Australia given green light to export lamb to India

By RJ Whitehead

- Last updated on GMT

Related tags Australia

Australia given green light to export lamb to India
Australia’s trade department has announced that the country will begin to export lamb to India free of quotas, based on Australia’s compliance with India's food safety requirements.

"Working with India to have our lamb enter this massive market is exactly the sort of cooperation we are seeking with the countries of Asia to drive Australia's prosperity​," Trade minister Craig Emerson said of the development.

As FoodNavigator-Asia reported last month, Emerson had recently been in India for talks with his local counterpart on the trade and investment relationship between the two countries.
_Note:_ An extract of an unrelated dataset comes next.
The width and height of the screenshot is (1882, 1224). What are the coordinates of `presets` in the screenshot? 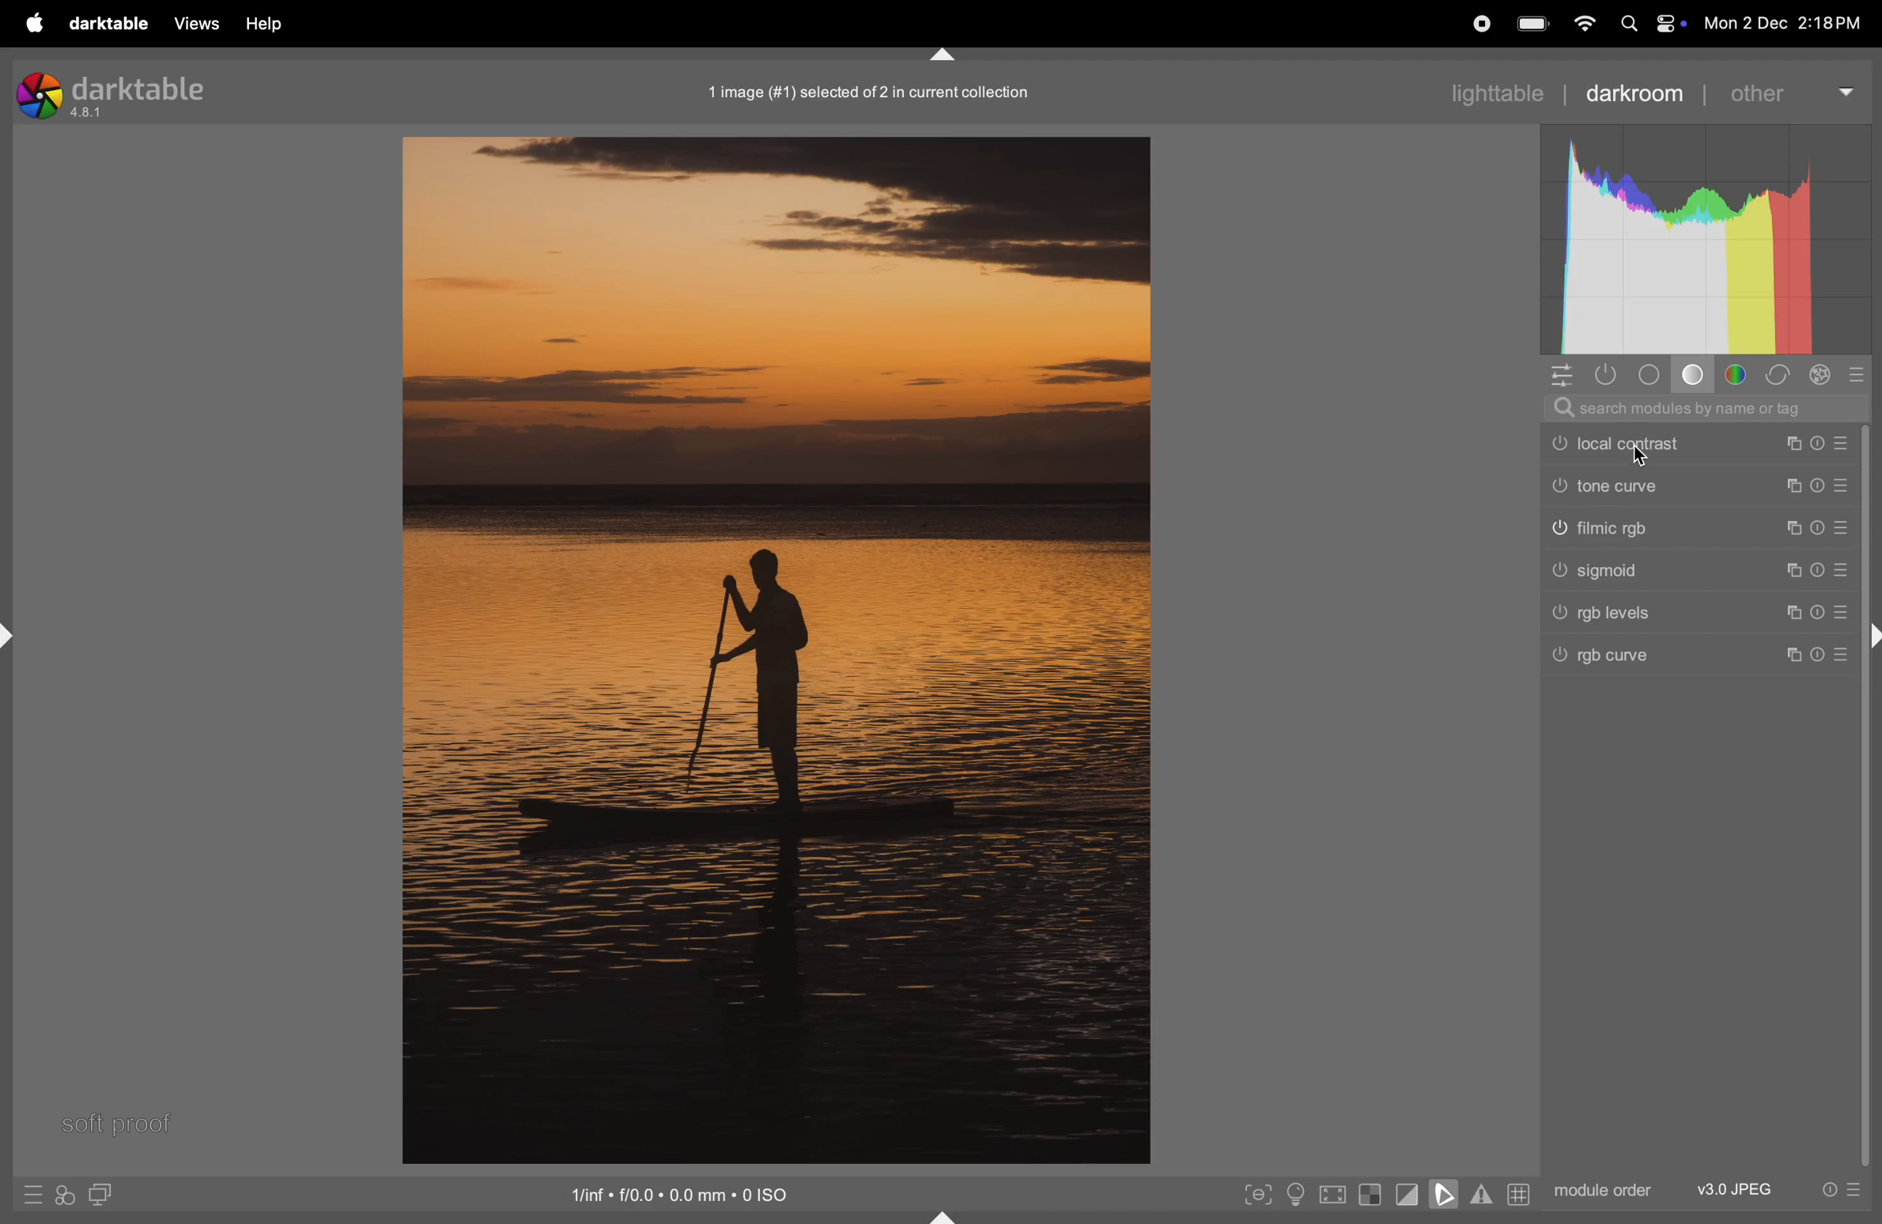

India is Australia's fourth largest export market and the two-way trading relationship currently stands at around A$18bn.

Growing demand

So far, only small quantities of frozen and chilled lamb have been allowed into India since an agreement on food safety requirements was finalised at the end of last year.

Emmerson said the breakthrough had come when Indian authorities agreed to recognise Australia's own system of licencing abbatoirs rather than sending out their own inspectors, a long and expensive process.

The deal will be especially pleasing for Emmerson, whose government role doubles as the minister assisting the prime minister on “Asian Century​” policy. He is often on hand when Canberra has something to say about India, China, Thailand or Malaysia, and is frequently heard to bang the drum for Australian trade links to the continent.

Now he has secured the lamb deal with Delhi, his next mission is to promote Australia as a “world superpower in clean, green food exports​”, although he has warned that this is unlikely to happen without sizeable Chinese investment.

Foreign investment

Emerson told delegates this week at an agricultural conference in Canberra that it was "absolutely stupid​" to suggest Australia's farming sector could reach its full potential without foreign investment.

"It would be a betrayal to Australia's national interest if any political party sought to put up the shutters to foreign investment in Australian agriculture and the great opportunities that provides​," he told the Outlook 2013 conference by the Australian Bureau of Agricultural Research Economics and Sciences (Abares).

Emerson said Chinese investment was the "next generation​" to follow British, American and Japanese interests in Australia, adding that Australian farmers had a “once in a generation” opportunity to become world leaders in premium products.

"To imagine that this can be achieved without foreign investment is stupid​," he warned.

"We cannot have unchallenged the debate going on in Australia that there should be a stop sign put up to Chinese investment in Australian agricultural production​."